Most Assira wear their hair long and bound with strips of leather or bone pins. Men often grow short, practical beards, while women braid strands with bone charms. Their faces are weathered, their skin marked by years of smoke and dust from the stone halls. The most distinctive feature of Assira attire is the stone-dust paint, which some apply to their cheeks and foreheads before council gatherings or funerals. The pale dust, gathered from the quarry walls, is meant to remind them that flesh withers but stone endures.
- Frichimya Clan's Clothing and Appearance
The Frichimya are unmistakable within Rakenthu; their bodies and clothing carry the marks of the forge. They favor dark, soot-stained tunics, often patched many times over, with thick, heavy gloves that protect their hands from burns and sparks. Their clothes, though plain, are always rimmed with oil, ash, and the faint metallic scent of their labor. Their builds tend to be stocky and broad, shaped by years of hauling metal, working the bellows, and hammering metal. Arms and shoulders are corded with muscle, and many walk with a slight stoop, accustomed to long hours over anvils. Skin is weathered and often darkened by smoke. Some even claim that the Frichimya have become smoke-blooded, as if the forge itself has stained them permanently. Their hair is cropped short to avoid distraction while working, though some let their beards grow thick, braiding bits of copper or iron wire into them as a mark of status.
Frichimya attire also includes leather aprons reinforced with iron bronze studs worn during work but often left on casually even in taverns. Frichimya's senior blacksmiths wear large tool pouches filled with chisels, files, nails, and hammers. Their eyes are described as sharp and fiery, squinting from years of staring into furnace flames. Many have permanent black smudges around their lids not from cosmetics but from smoke. Their hands are scarred, knuckles swollen, and nails rimmed with soot that never fully washes away.
- Lisive Clan's Clothing and Appearance
The Lisive's clothing is simple tunics of woven cloth, usually dyed in muted greens, browns, and tans, the colors of earth and growth. The Frichimya gifted them seed belts, small pouches used to fill with seeds and grain. These belts are their reminder to feed the city, and no Lisive farmer is seen without one. The Lisive are known for their planting songs, slow and rhythmic chants sung as they sow crops on dangerous ledges. Outsiders hear only humble melodies, but to the Lisive, the chants are prayers for more blessings to the plants they planted.
Their bodies are lean and weathered, skin darkened by the sun and wind from long days working on narrow cliffside fields. Their hands are cracked and dirt-stained, nails often rimmed with soil that no scrubbing removes. Hair is required to be tied back with cords woven from grass or plant fibers. During planting season, they are required to wear garlands of dried herbs or flowers as a sign of renewal
- Iskim Clan's Clothing and Appearance
Iskims wear plain robes, usually the darkest colors, such as black, brown, or dark blue. Their sleeves are permanently ink-stained, a badge of their ceaseless writing and record-keeping. They are not allowed to wash their sleeves, as it will be marked as their attendance and duties contributed. Their hands too are thin, fingers often smudged with black, blue, or red dyes from quills and pigments.
Many Iskim scholars wear simple bronze-bound spectacles, not glass but polished river crystal, crudely crafted yet invaluable.
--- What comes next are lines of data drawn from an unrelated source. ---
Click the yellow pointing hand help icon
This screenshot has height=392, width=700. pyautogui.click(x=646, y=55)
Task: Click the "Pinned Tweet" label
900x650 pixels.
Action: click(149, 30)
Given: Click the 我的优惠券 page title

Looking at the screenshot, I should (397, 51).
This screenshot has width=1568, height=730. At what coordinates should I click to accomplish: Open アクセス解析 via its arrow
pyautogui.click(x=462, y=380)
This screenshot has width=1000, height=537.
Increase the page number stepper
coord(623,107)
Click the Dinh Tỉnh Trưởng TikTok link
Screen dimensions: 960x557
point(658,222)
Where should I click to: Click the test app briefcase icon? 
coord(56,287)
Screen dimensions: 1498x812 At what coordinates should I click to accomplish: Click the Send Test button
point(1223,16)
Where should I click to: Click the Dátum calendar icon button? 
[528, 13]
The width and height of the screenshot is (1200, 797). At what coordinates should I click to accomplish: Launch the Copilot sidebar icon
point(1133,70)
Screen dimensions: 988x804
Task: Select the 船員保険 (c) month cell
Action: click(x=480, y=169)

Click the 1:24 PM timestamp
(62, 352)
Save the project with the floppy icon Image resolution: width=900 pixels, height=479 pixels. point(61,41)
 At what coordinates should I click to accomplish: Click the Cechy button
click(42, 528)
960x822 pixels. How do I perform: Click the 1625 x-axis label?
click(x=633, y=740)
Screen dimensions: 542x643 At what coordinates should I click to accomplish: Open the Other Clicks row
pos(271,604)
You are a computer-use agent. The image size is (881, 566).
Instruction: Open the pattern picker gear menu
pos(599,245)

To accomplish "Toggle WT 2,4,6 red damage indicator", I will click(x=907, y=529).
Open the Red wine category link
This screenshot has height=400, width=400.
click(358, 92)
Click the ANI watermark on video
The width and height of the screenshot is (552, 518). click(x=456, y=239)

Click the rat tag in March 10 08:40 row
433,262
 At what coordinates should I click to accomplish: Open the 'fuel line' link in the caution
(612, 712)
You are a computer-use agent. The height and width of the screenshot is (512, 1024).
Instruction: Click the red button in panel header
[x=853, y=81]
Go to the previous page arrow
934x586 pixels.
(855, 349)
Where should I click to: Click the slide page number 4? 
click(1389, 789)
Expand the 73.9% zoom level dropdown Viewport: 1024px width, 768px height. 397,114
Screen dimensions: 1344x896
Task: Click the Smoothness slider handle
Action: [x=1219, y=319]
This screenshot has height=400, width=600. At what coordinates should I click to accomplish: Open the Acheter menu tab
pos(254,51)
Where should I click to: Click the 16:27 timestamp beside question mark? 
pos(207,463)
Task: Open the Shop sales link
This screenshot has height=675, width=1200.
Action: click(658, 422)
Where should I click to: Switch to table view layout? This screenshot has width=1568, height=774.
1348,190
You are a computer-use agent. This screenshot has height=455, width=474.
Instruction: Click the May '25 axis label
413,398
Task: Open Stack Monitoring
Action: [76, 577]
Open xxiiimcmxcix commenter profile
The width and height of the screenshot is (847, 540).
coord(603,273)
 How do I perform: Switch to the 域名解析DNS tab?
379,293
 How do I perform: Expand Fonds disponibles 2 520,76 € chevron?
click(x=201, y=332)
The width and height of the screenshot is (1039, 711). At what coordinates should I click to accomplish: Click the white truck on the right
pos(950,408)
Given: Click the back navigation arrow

Their hair is bound tightly or shorn at the sides to keep it clear of ink, and some stain their nails with dark pigments to hide the constant blotches. Their posture is stooped from long hours at tables, and their speeches are soft and deliberate, as if each word were part of a scroll.
- Iskoisia Clan's Clothing and Appearance
Among all the clans of Rakenthu, the Iskoisia stand out with their red sashes, worn across the chest or at the waist. Their clothing is simple linen or leather, designed for freedom of movement, but they are required to always keep it neat and clean.
The Iskoisia are very tall and muscular, and carry themselves with rigid posture compared to the other clans. Their hair is cropped short or shaved completely, and their faces often bear scars from sparring training or real battles. Iskoisia's armors are required to be polished every three days; if not, they will face consequences, for they believe gleaming metal reflects not vanity, but discipline.
- Chadast Clan's Clothing and Appearance
The Chadast wear rough tunics patched with cloth leather and garments that reveal their lives as laborers. Their clothes are mismatched, layered for warmth, and scarred by years of toil. Many are patched so they have more stitches than fabric. Boots are heavy and mud-caked, and belts too hung for their tools rather than weapons.
They are built broad and strong, with calloused hands from hauling stone, rope, and wood. Skin is darkened by the sun and wind from long work on the terraces. Their arms and legs are wrapped with cloth for support during long days of labor. Crude tattoos or painted markings are common, signifying family ties or work crews.
Rituals
The people of Rakenthu find joy even in scarcity. They always practice and are present in their festival and rituals.
- Birth
After having birth, a child's name must be whispered fifty times without crying into a carved crack in the stone wall of their chamber as a sign of gratitude for taking the full responsibility of raising their child until death. The father must bleed his two hands and wipe it on the stone wall where the mother whispered the child's name as a sign of dedication.
- Coming of Age
Youths must endure five days of nightlong vigil on the Blood Walls, armed only with a wooden spear. No one is allowed to go home; they will be staying at a cave. Food is limited, and is water; failing to survive the five-day vigil will result in two years' imprisonment.
- Death
Rakenthu citizens and their bodies will be wrapped in red linen and carried to the river cliffs after death. Their body will be burned only by their parents or family, and their ashes must be scattered into the Thalen.
Festival
The Festival of Lanterns is the most joyful tradition in Rakenthu, celebrated once a year at the turning of the cold season. Though the life within the Rakenthu is harsh and survival often uncertain, this special night reminds the people that they endure the pain together, not only for themselves, but also for the memory of those who came before. Each family spends days beforehand shaping a lantern from clay dug from the riverbanks and baking it. Painting the lantern is required too, with a specific color. Gray for Assira, yellow for Frichimya, green for Lisive, blue for Iskim, violet for Iskoisia, red for Chadast, and orange for Assadar. The designs vary, some painted with simple lines and others with elaborate patterns of spirals, mountains, and flames.
At dusk, the city gathers on the river terraces. Priests of the Assadar lead the opening chants, blessing the flames as symbols of memory. Then, one by one, families set lanterns afloat while singing the chant. All of the lanterns will drift down the Thalen River, and if the lantern does not float, it will bring bad luck and be considered an outcast.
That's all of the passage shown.